JOBS —
1. In the blog post about sharing personal passions, what does the writer say they find very easy to do?
2. From the blog post about sharing personal passions, retype the passage starting with "So this is my" and going on through "do the same.".

SOURCE EXTRACT —
I have been wanting to start sharing my passions for many months, but I had some emotions to work through, to get to the point of finally sharing it. The emotions that surfaced were fear of judgement, unworthiness, what will people think about my passions, if my passions are so personal, why do I want to share them? With much praying to God for help in getting to the cause of these emotions, I was able to work through some of these emotions which gave me more courage and faith to start sharing my passions through blogging.

I don’t know if blogging will continue to be the place to share my passions, but I know I had to start putting my passions and desires into action. I felt like I could no longer keep them inside of myself. My desire grew stronger and so did my faith in God to guide my way.

I’m very excited to be now sharing my passions, but at the same time I am working through more emotions that arise from actually posting very personal experiences for all to see. I find it very easy to write for myself as this is something I do quite frequently, but I haven’t found it easy to publicly write about whats in my heart and soul. This process has brought to me more awareness and appreciation of everyone out there that are blogging or commenting online about their personal experiences from their heart. Which shows me the answer to my question; why do I want to share something so personal? Apart from having a desire to share my passions, what comes to mind, is something I hear and see many times while watching shows like Oprah, Dr Oz and from my own personal experiences; is in sharing our story, our experiences it may help another. For me I have been helped many times by hearing someone else’s story and have been inspired by the changes they have made as they have grown and learnt from the experiences in their life. I wouldn’t be writing this now on my blog if I hadn’t had assistance from many of my brothers and sisters.

So this is my chance to thank you all for sharing, loving, caring and having the courage to put yourself out there. You have all inspired me to do the same.

DATA —
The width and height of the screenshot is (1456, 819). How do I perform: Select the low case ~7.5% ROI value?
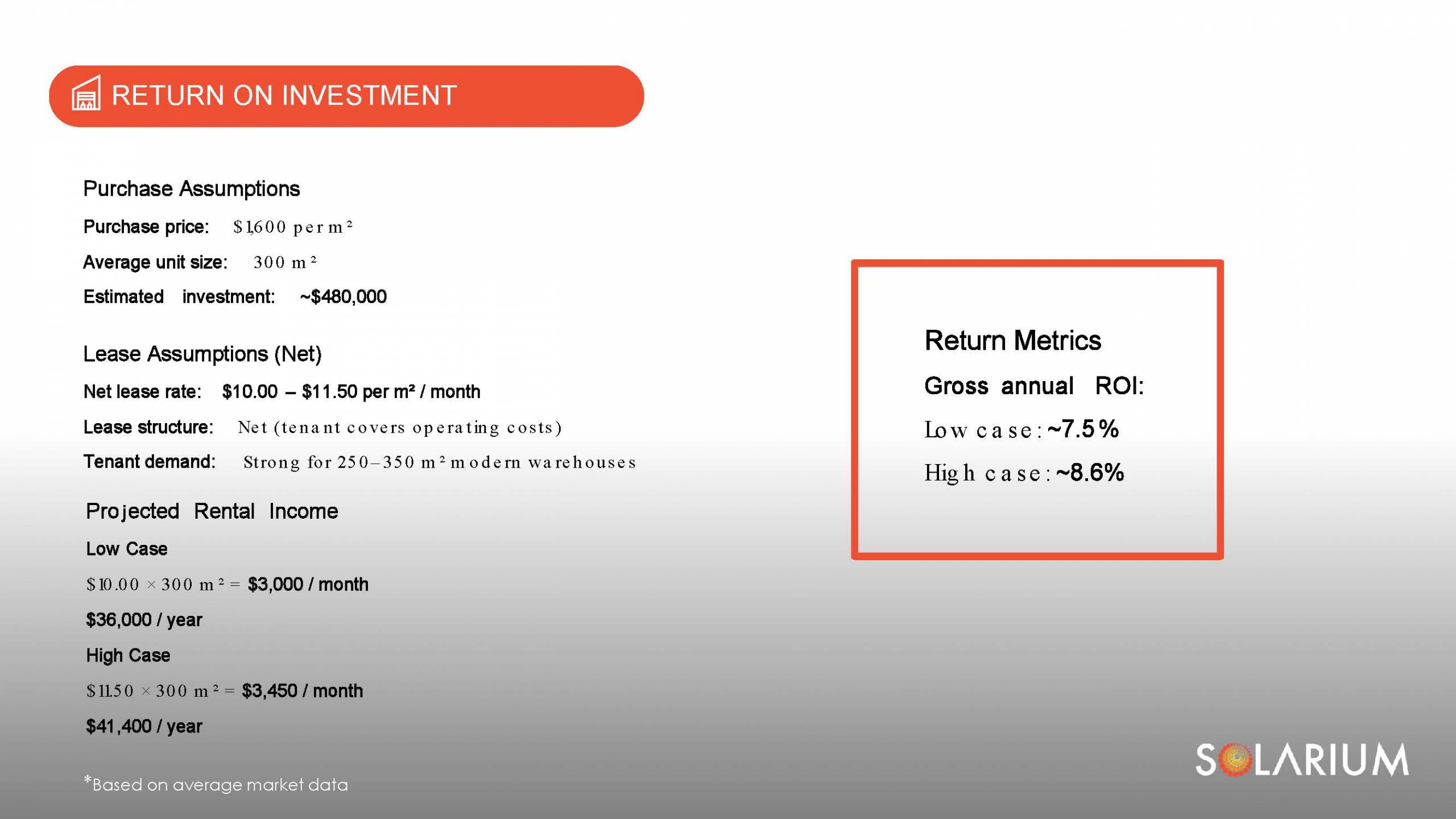click(x=1083, y=429)
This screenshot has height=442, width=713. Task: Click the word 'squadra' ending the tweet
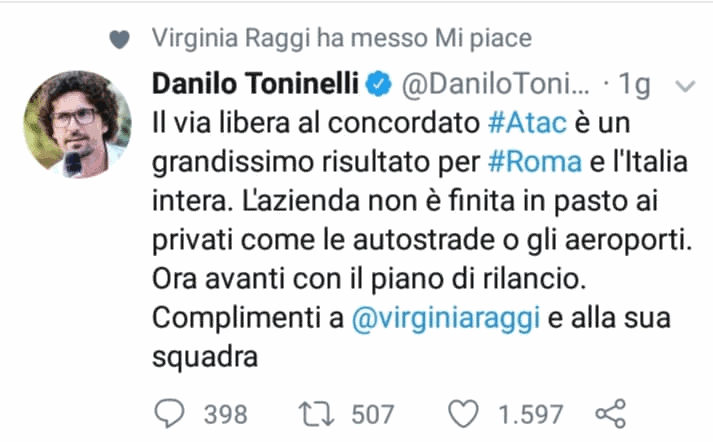(x=205, y=357)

SOLVED PROBLEMS —
1. Writing for themselves, which they do quite frequently.

2.
So this is my chance to thank you all for sharing, loving, caring and having the courage to put yourself out there. You have all inspired me to do the same.